The UA-4FX''s top panel sports the effects selector; four effects parameter knobs; and large input, output, and guitar/mic input-level knobs. I/O jacks and mod switches line the front, rear, and side panels.
In a world of me-too stereo USB audio interfaces, the Edirol UA-4FX ($229) stands out from the crowd. It has an XLR input with phantom power, an unbalanced 1/4-inch input switchable between mic and guitar level, and an 1/8-inch plug-in powered input for lavalier and electret microphones. There are RCA jacks for line-level analog I/O and optical jacks for digital I/O.
The UA-4FX is class compliant in 16-bit, 44.1 kHz mode, but you need a custom driver for 24-bit, 48 and 96 kHz operation as well as to use the MIDI ports. There is a headphone output on the front of the unit. Phantom power and input monitoring mode are toggled with microswitches on the bottom. The unit is fully compatible with Windows and Mac OS X and supports WDM, ASIO 2.0, and Core Audio.
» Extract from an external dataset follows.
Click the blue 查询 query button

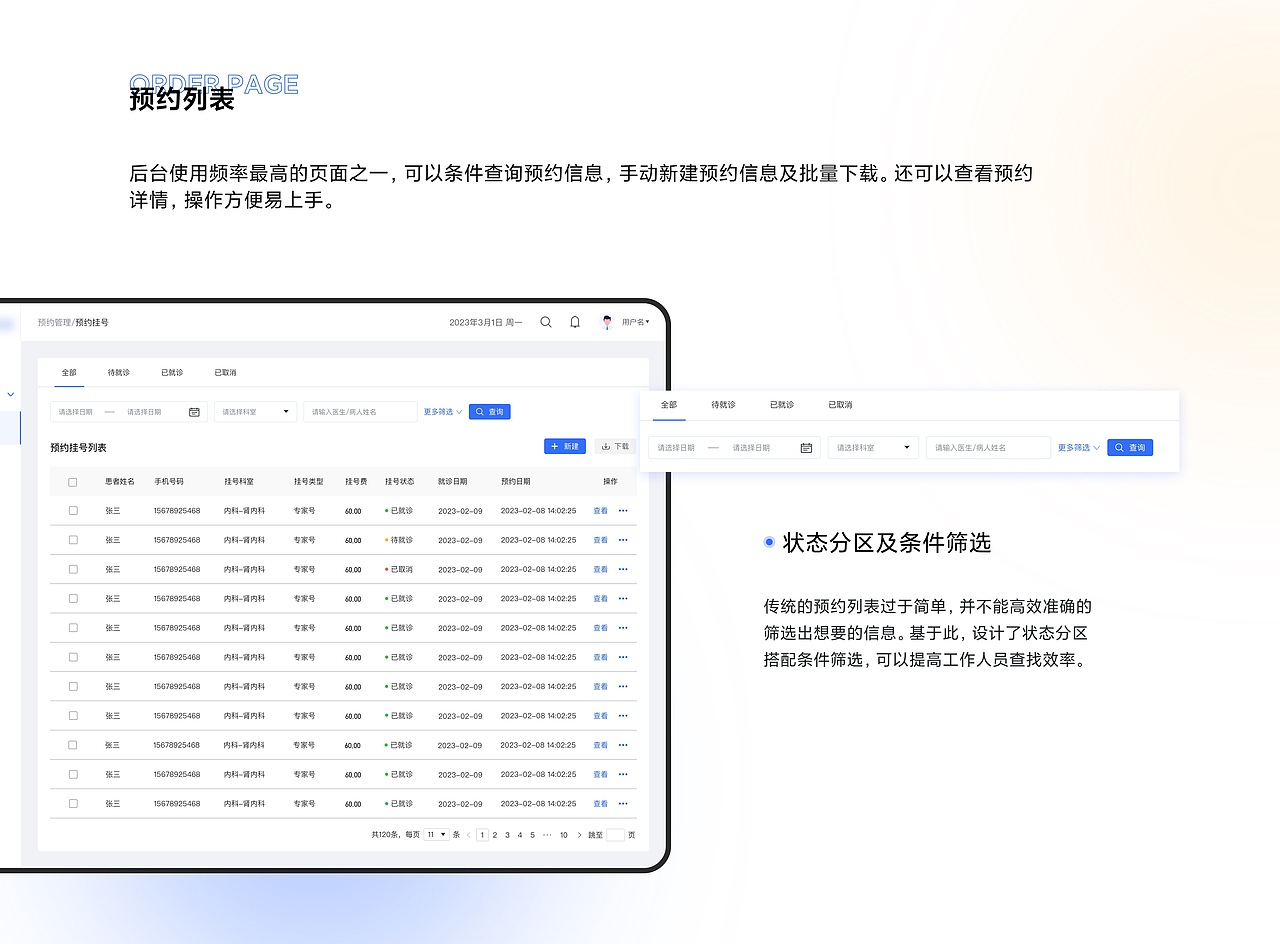[x=489, y=411]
The UA-4FX comes with 16 built-in effects. They are split among four banks, but you can use only one bank at a time. The Mastering bank offers noise suppression, high and low EQ, and a high-frequency presence effect called Enhancer. The Listening bank includes reverb, center cancellation, and high and low EQ. The Perform bank has pitch variation, distortion, chorus, and delay.
The COSM bank houses a tube-mic-preamp simulator with compression and makeup gain but oddly no compression-ratio control. A knob labeled Bright and another labeled Fat And Warm alter the modeling algorithm, the most noticeable effect of which is high and low EQ. Inexplicably, although each bank uses the same four knobs, different knobs are assigned to high- and low-EQ settings in different banks. The effects are of average quality, but they're reasonable for the price.
Ins and Outs
The unit's input quirks are more troubling. Even with no effects in use, switching effects banks causes a complete dropout in both recording and playback. Plugging a cable into the 1/4-inch input defeats the other inputs, and using the 1/8-inch input defeats the XLR jack. The active mic jack is routed to both output channels, so unless you have external preamps feeding the line inputs, this is effectively a 1-input interface, and using the advanced driver does not mitigate these problems. The LED input monitoring is very good as USB devices go.
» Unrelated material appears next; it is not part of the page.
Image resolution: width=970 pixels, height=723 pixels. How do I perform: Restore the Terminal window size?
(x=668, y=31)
A switch selects between analog and digital inputs, so there's no way to trick this unit into multiple inputs with external converters. However, that same switch has a Loopback setting for routing output back to the inputs. That makes for a much cleaner implementation than the usual patch-cable method. You can apply the effects during recording or playback, and applying them during playback and then engaging Loopback mode is a slick way of permanently printing your effects. You'll have to repeat the process several times if you want to use effects from different banks or apply them to individual tracks. Beginners may find that acceptable.
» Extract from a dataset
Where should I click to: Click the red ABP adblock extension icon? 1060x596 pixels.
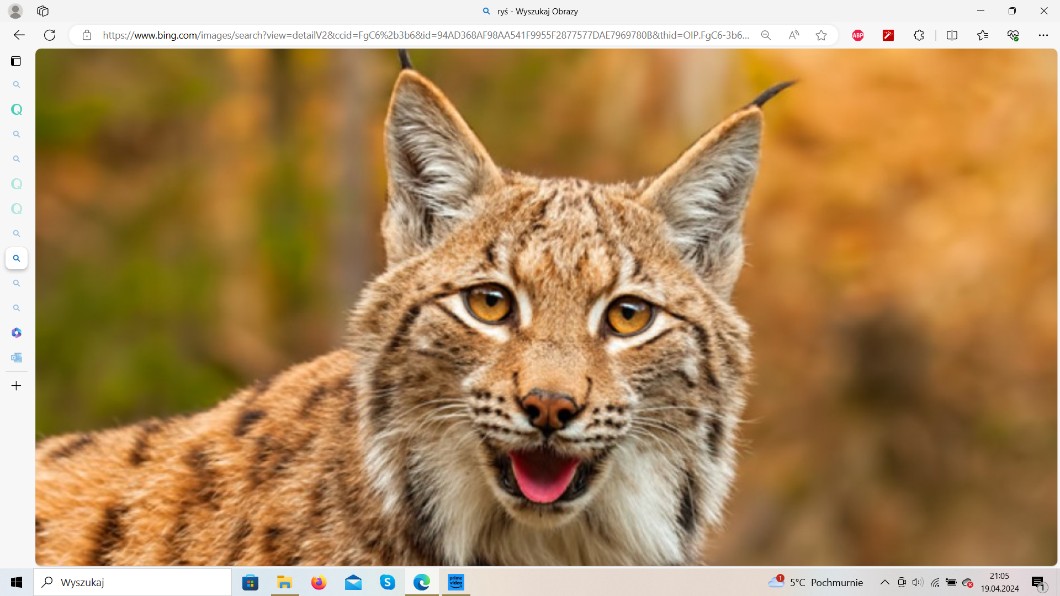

The bigger question is, why include the effects at all? Support for DirectX and VST effects in the bundled Cakewalk Sonar LE software and most other free or inexpensive sequencers makes most of the UA-4FX built-in effects redundant. Edirol's answer is that the UA-4FX is intended for users, especially beginners, who still want their effects in hardware. I can't help thinking that those folks would be better off buying a standalone recording device. Once you've graduated to a digital audio sequencer, you'll probably use built-in or third-party effects.
Used strictly as an audio interface, the UA-4FX's sound quality compares favorably to that of devices in its class. Its input limitations — only the XLR input is balanced and only one input functions at a time — are issues to be aware of, but the unit is certainly fairly priced.